Activity list:
1 > Decide whether each statement agrees with the shloka page below. Answer yes or no for each, and quote the deciding words.
(a) The verse comes from Chapter 16 of the Bhagavad Gita.
(b) The word इह is glossed as "in the next world."
(c) The closing note calls Krishna's instruction a suggestion.
2 > Answer these questions from the shloka page below.
(a) What English gloss is given for कर्म?
(b) What does the closing note say shastra should be?
(c) What name is given to Chapter 16?
3 > On the shloka page below, list every Sanskrit word whose English gloss contains "you" or "your," and give each gloss.

Segment Start: Supplied passage

📿 Shloka Collection

Tasmach Chhastram Pramanam Te

Gita 16.24 Bhagavad Gita
📖 Bhagavad Gita, Chapter 16 — Daivasura Sampad Vibhaga Yoga
तस्माच्छास्त्रं प्रमाणं ते कार्याकार्यव्यवस्थितौ ।
ज्ञात्वा शास्त्रविधानोक्तं कर्म कर्तुमिहार्हसि ॥
Tasmach chhastram pramanam te karyakarya vyavasthitau
Jnatva shastravidhanoktam karma kartum iha arhasi
तस्मात्
therefore
शास्त्रम्
shastra, scripture
प्रमाणम्
your standard, your authority
ते
for you
कार्याकार्यव्यवस्थितौ
in determining what should and should not be done
ज्ञात्वा
having understood
शास्त्रविधानोक्तम्
what is prescribed by the shastra
कर्म
action
कर्तुम्
to perform
इह
in this world
अर्हसि
you ought to

The chapter closes with Krishna's simplest and most direct instruction: let shastra be your compass. When you need to decide what to do and what not to do, turn to the wisdom that has been tested across ages. This is not a suggestion — it is the foundational principle that holds everything else together.

Segment End: Supplied passage
Segment Start: Data segment

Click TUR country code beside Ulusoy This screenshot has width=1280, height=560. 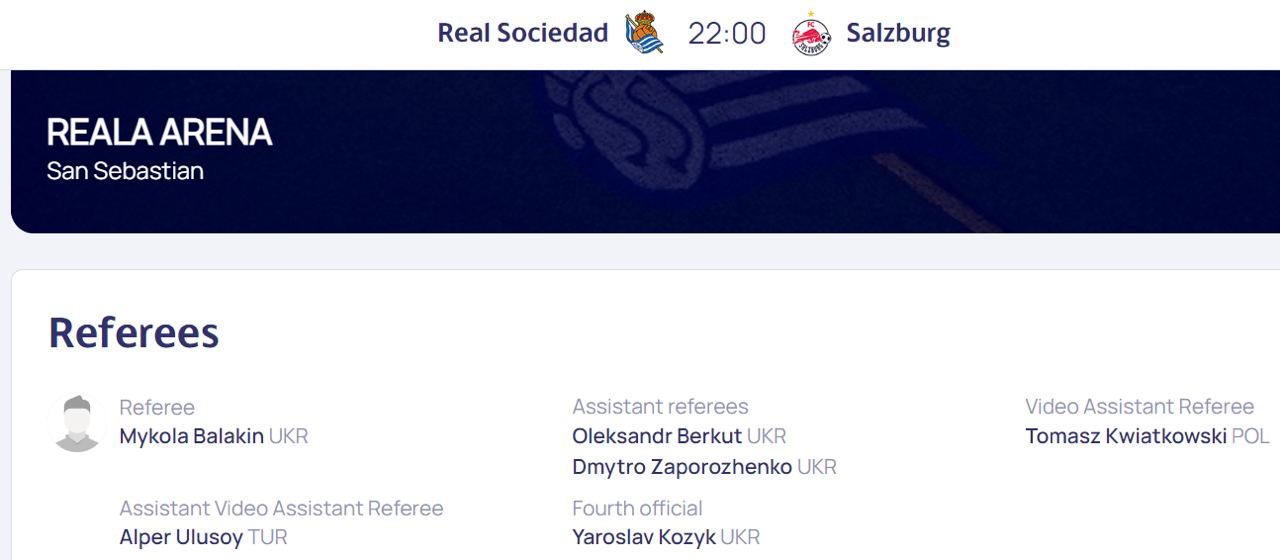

Segment End: Data segment

Task-by-task outputs:
1 >
(a) Yes: "Bhagavad Gita, Chapter 16 — Daivasura Sampad Vibhaga Yoga"
(b) No: "in this world"
(c) No: "This is not a suggestion"

2 >
(a) action
(b) your compass
(c) Daivasura Sampad Vibhaga Yoga

3 >
प्रमाणम्: your standard, your authority
ते: for you
अर्हसि: you ought to